Has someone an idea how to realize it? I think this is a maximazion problem
The red border in the image below is an example how I want to crop this image

If I understood your question correctly, you have computed a value at every point in the image. These values suggests the "importance"/"interestingness"/"saliency" of each point. The matrix/image containing these values is the "map" you are referring to. Your goal is to get the bounding box for regions of interests (ROI) with high "importance" score.
The way I think you can go about segmenting the ROIs is to apply Graph Cut based segmentation computing a "score" at each pixel using your importance map. The result of the segmentation is a binary mask that masks the "important" pixels. Next, run OpenCV's findcontours function on this binary mask to get the individual connected components. Then use OpenCV's boundingRect function on the contours returned by findContours(...) to get the bounding boxes.
The good thing about using a Graph Cut based segmentation algorithm in this way is that it will join up fragmented components i.e. the resulting binary mask will tend not to have pockets of small holes even if your "importance" map is noisy.
One Graph Cut based segmentation algorithm already implemented in OpenCV is the GrabCut algorithm. A quick hack would be to apply it on your "importance" map to get the binary mask I mentioned above. A more sophisticated approach would be to build the foreground and background (color perhaps?) model using your "importance" map and passing it as input to the function. More details on GrabCut in OpenCV can be found here: http://docs.opencv.org/modules/imgproc/doc/miscellaneous_transformations.html?highlight=grabcut#void grabCut(InputArray img, InputOutputArray mask, Rect rect, InputOutputArray bgdModel, InputOutputArray fgdModel, int iterCount, int mode)
If you would like greater flexibility, you can hack your own graphcut based segmentation algorithm using the following MRF library. This library allows you to specify your custom objective function in computing the graph cut: http://vision.middlebury.edu/MRF/code/
To use the MRF library, you will need to specify the "cost" at each point in your image indicating whether that point is "foreground" or "background". You can also think of this dichotomy as "important" or "not important" instead of "foreground" vs "background".
The MRF library's goal is to return you a label at each point such that total cost of assigning those labels is as small as possible. Hence, the game is to come up with a function to compute a small cost for points you consider important and large otherwise.
Specifically, the cost at each point is composed of 2 parts: 1) The data term/function and 2) The smoothness term/function. As mentioned earlier, the smaller the data term at each point, the more likely that point will be selected. If your "importance" score s_ij is in the range [0, 1], then a common way to compute your data term would be -log(s_ij).
The smoothness terms is a way to suggest whether 2 neighboring pixels p, q, should have the same label i.e. both "foreground", "background", or one "foreground" and the other "background". Similar to the data cost, you have to construct it such that the cost is small for neighbor pixels having similar "importance" score so that they will be assigned the same label. This term is responsible for "smoothing" the resulting mask so that you will not have pixels of low "importance" sprinkled within regions of high "importance" and vice versa. If there are such regions, OpenCV's findContours(...) function mentioned above will return contours for these regions, which can be filtered out perhaps by checking their size.
Details on functions to compute the cost can be found in the GrabCut paper: GrabCut
This blog post provides a bit more detail (and code) on creating your own graphcut segmentation algorithm in OpenCV: http://www.morethantechnical.com/2010/05/05/bust-out-your-own-graphcut-based-image-segmentation-with-opencv-w-code/
Another paper showing how to perform graph cut segmentation on grayscale images (your case), with better notations, and without the complicated image matting part (not implemented in OpenCV's version) in the GrabCut paper is this: Graph Cuts and Efficient N-D Image Segmentation
Hope this helps.

Related

Which feature descriptors to use and why?

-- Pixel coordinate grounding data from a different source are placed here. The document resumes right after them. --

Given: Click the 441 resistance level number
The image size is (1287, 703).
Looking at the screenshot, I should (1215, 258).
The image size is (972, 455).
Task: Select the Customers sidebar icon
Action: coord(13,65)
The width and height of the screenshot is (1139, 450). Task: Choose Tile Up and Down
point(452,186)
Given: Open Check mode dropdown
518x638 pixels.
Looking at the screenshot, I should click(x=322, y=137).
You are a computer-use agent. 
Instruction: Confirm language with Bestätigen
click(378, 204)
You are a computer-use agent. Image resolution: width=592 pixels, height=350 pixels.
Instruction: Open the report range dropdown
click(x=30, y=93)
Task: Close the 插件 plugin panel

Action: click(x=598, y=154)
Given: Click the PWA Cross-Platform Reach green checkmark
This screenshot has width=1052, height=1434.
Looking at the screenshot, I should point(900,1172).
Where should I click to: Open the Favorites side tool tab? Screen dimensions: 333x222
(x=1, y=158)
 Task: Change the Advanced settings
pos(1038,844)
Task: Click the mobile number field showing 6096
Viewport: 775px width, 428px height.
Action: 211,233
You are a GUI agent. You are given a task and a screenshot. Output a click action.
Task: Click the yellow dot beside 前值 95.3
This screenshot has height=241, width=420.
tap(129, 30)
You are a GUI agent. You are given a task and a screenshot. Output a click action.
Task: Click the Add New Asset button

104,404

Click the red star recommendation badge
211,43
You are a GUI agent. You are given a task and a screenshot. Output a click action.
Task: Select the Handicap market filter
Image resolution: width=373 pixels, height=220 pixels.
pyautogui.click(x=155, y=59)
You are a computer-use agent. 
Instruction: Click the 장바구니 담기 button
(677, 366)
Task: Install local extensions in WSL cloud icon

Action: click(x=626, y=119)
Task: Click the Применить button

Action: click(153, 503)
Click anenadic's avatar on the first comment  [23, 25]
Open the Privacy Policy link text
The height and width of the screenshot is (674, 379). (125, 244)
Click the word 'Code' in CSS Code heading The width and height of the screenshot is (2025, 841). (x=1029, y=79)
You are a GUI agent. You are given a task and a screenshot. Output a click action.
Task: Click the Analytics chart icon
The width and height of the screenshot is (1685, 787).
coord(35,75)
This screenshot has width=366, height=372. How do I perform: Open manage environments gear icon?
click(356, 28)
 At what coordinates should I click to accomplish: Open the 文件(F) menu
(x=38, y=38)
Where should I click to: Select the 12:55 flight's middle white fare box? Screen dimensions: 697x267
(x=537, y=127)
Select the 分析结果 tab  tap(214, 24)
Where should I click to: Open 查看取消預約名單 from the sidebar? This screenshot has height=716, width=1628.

I do like to do compute the position and orientation of a camera in a civil aircraft cockpit.
I do use LEDs as fixed points. My plan is to save their X,Y,Z Position associated with the LED.
How can I detect and identify my LEDs on my images? Which feature descriptor and feature point extractor should I use?
How should I modify my image prior to feature detection?
I like to stay efficient.
----Please stop voting this question down----
Now after having found the solution to my problem, I do realize the question might have been too generic.
Anyways to support other people googeling I am going to describe my answer.
With combinations of OpenCVs functions I create masks which contain areas where the LEDs could be in white. The rest of the image is black. These functions are for example Core.range, Imgproc.dilate, and Imgproc.erode. Also with Imgproc.findcontours I am filtering out too large or too small contours. Also used to combine masks is Core.bitwise_and, or Core.bitwise_not.
The masks are computed from an image in the HSV color space as input.
Having these masks with potential LED areas, I do compute color histograms, which of the intensity normalized rgb colors. (Hue did not work well enough for me). These histograms are trained and normalized using a set of annotated input images and represent my descriptor.
I do match the trained descriptor against computed onces in the application using histogram intersection.
So I receive distance measures. Using a threshold for these measures, the measures and the knowledge of the geometric positions of the real-life LEDs I translate the patches to a graph system, which helps me to find the longest chain of potential LEDs.

Given a image, how extract (detect) blurred (or focussed) regions?

Blurred (focussed) region could be arbitrary shape (not just rectangle)
Simple input/output example:
(is valid any algorithm, command, software, ...)
Thank you!
The variance is much higher in focused regions because blurring acts as a spatial low-pass filter.
But if the object shows no variance (uniform object like wall or a sky) you are completely lost and do not see any differences at all between the blurred and focused regions.
Therefore your question cannot be answered for every kind of image. It's impossible.
What I would do:
High pass filter your image. (Edge detection, absolute differences between neighboring pixels, Laplace or local variances, ...) (Matlab)
Smooth and apply threshold.
Apply pre-knowledge about imaging optics if existing. Example would be knowing that the focus must be round and in in the center, ...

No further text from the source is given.